JuliaLang / julia

The Julia Programming Language

Home Page:https://julialang.org/

Geek Repo:Geek Repo

Github PK Tool:Github PK Tool

RFC: staged / meta / generated types ?

Jutho opened this issue · comments

Now that we have staged functions (or whatever name that will converge out of the discussion in #7474), can we be more greedy and request something similar to define types, i.e. where the type definition depends on the value of the parameters in a more general way than can currently be expressed?

This would allow the easy implementation of fixed size / stack allocated arrays ( #7568 ), and the construction of @timholy in #8432 to build custom types to be used in the cartesian iterators clearly expresses the need for this. It can also have many other interesting uses.
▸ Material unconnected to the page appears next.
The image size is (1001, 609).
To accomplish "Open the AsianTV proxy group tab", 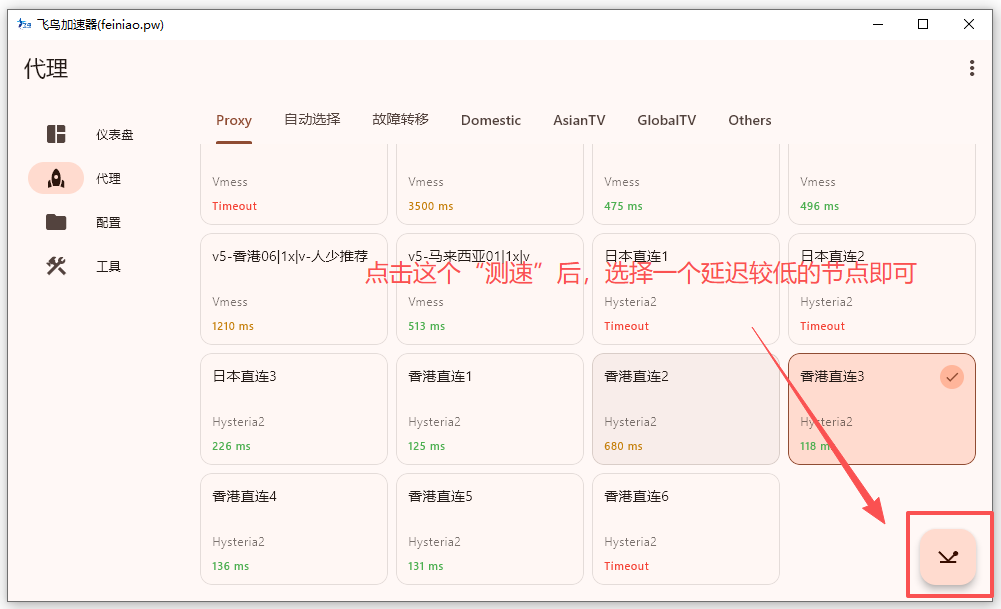I will (x=579, y=120).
NTuple{N,Int} and Tuple{Int,Int,Float} (in the notation of #8470 ) could be special cases (although I guess there are technical reasons that they need to be implemented separately?).

As usual, your question shows an impressive mastery of all the factors. Here I was wondering if anyone was paying attention, then you go and show you've understood it all down to the letter...
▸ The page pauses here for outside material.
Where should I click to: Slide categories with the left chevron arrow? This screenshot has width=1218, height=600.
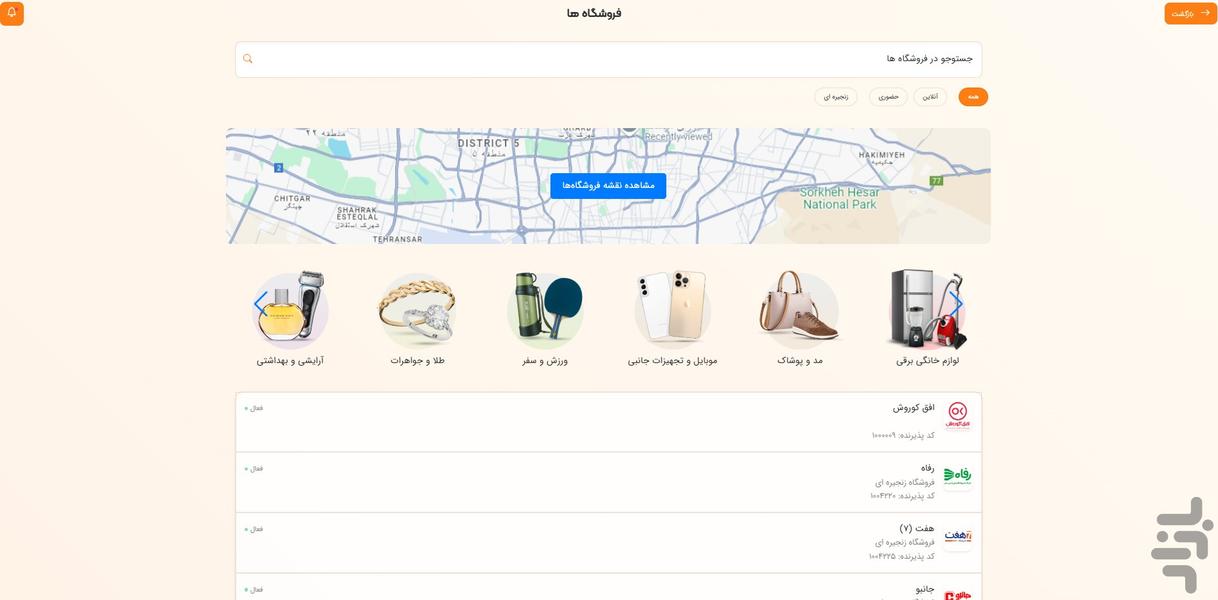pyautogui.click(x=260, y=304)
For #8432, I was mulling over how kosher it would be to call eval from inside a "stagedfunction". There are quite a few functions (as well as one type) that need to be instantiated. One option would be to have each one be a separate stagedfunction, and also add stagedtypes. But at least in this case all of them could be triggered through start/eachindex (with stagedfunctions, eachelement can now go away, whew), where the "inner" portion of the stagedfunction also creates all the other functions/types via eval. That's basically the same design as it has now, but the check on implemented would no longer be necessary.

Fixed sized arrays could conceivably do the same thing: make the constructor a stagedfunction, and in the "inner" portion create the type via eval before generating the returned body expression.
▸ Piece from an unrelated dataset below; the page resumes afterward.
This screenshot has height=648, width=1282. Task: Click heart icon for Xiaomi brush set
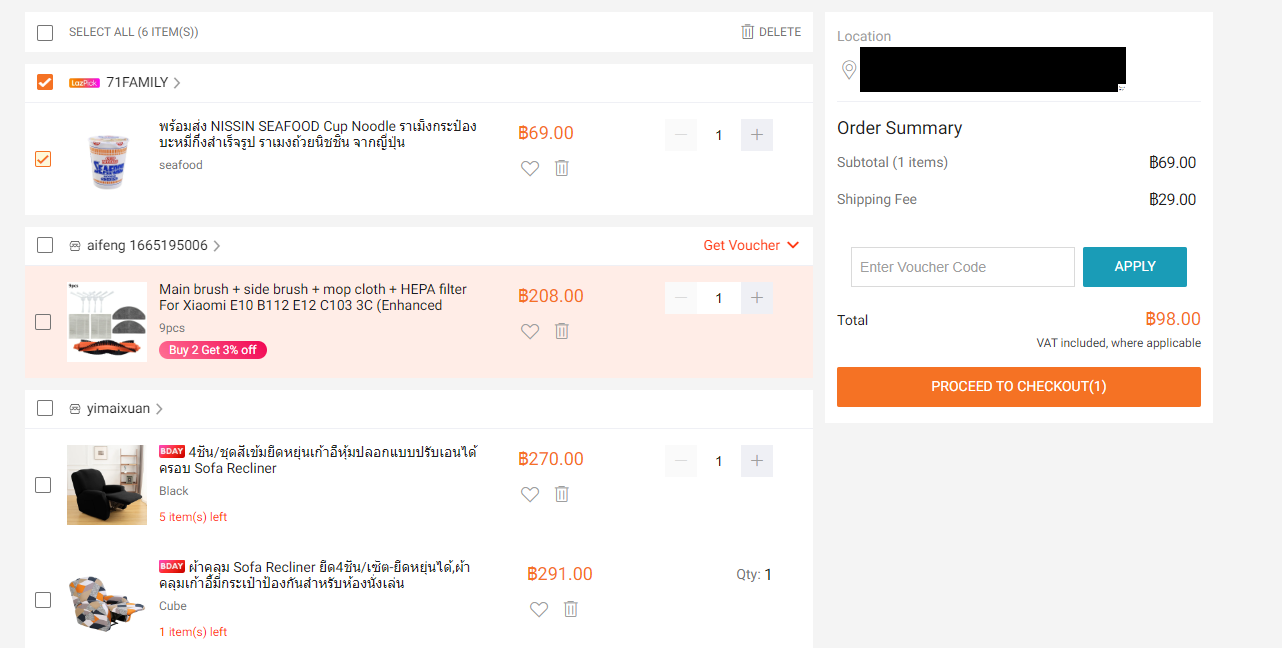(x=530, y=331)
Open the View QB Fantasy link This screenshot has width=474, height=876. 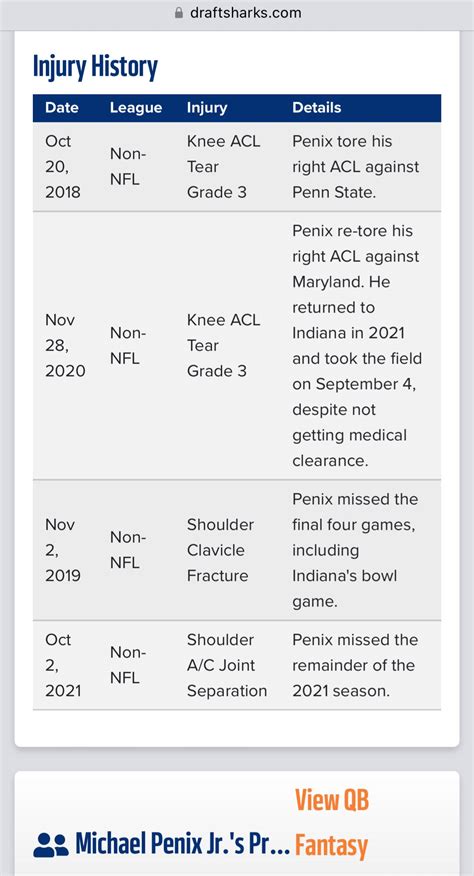[x=331, y=823]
Until we implement caching of stagedfunction expressions (and for cases where the created type won't have a unique signature for each call to the stagedfunction), we'll still have to maintain an implemented cache---but at least it will only affect the "inner" portion of the stagedfunction, and won't be used during repetitive operations.

So, bottom line is: I honestly don't yet know whether we need stagedtypes. In the cases I can foresee, it seems there's a good workaround (as long as people don't hate the eval trick).

Correction: won't work for fixed size arrays (duh). The stagedfunction won't have access to the actual sizes desired.

So yeah, we probably need stagedtypes too (if we don't use tuples).

related: #8322

You can declare types that correspond to integers, and thus pass the array size as a type. This would give a staged function access to the array size.

type zero end
type succ{T} end

and then you have zero, succ{zero}, succ{succ{zero}}, etc.

typedint(i::Integer) = i==0 ? zero : succ{typedint(i-1)}

I thought of that. I was thinking the user would have to deal with that ugliness, but actually we could hide it behind a wrapper:

type TypeConst{T} end
FixedArray{T}(::Type{T}, dims...) = _FixedArray(T, map(x->TypeConst{x}, dims))

and then have _FixedArray be a stagedfunction.

On 25 Sep 2014, at 16:26, Tim Holy notifications@github.com wrote:

As usual, your question shows an impressive mastery of all the factors. Here I was wondering if anyone was paying attention, then you go and show you've understood it all down to the letter...

Thanks for the compliment. Understanding is one thing, implementing everything like you’re doing is surely yet another level. Although I also hope to start exploring staged functions soon.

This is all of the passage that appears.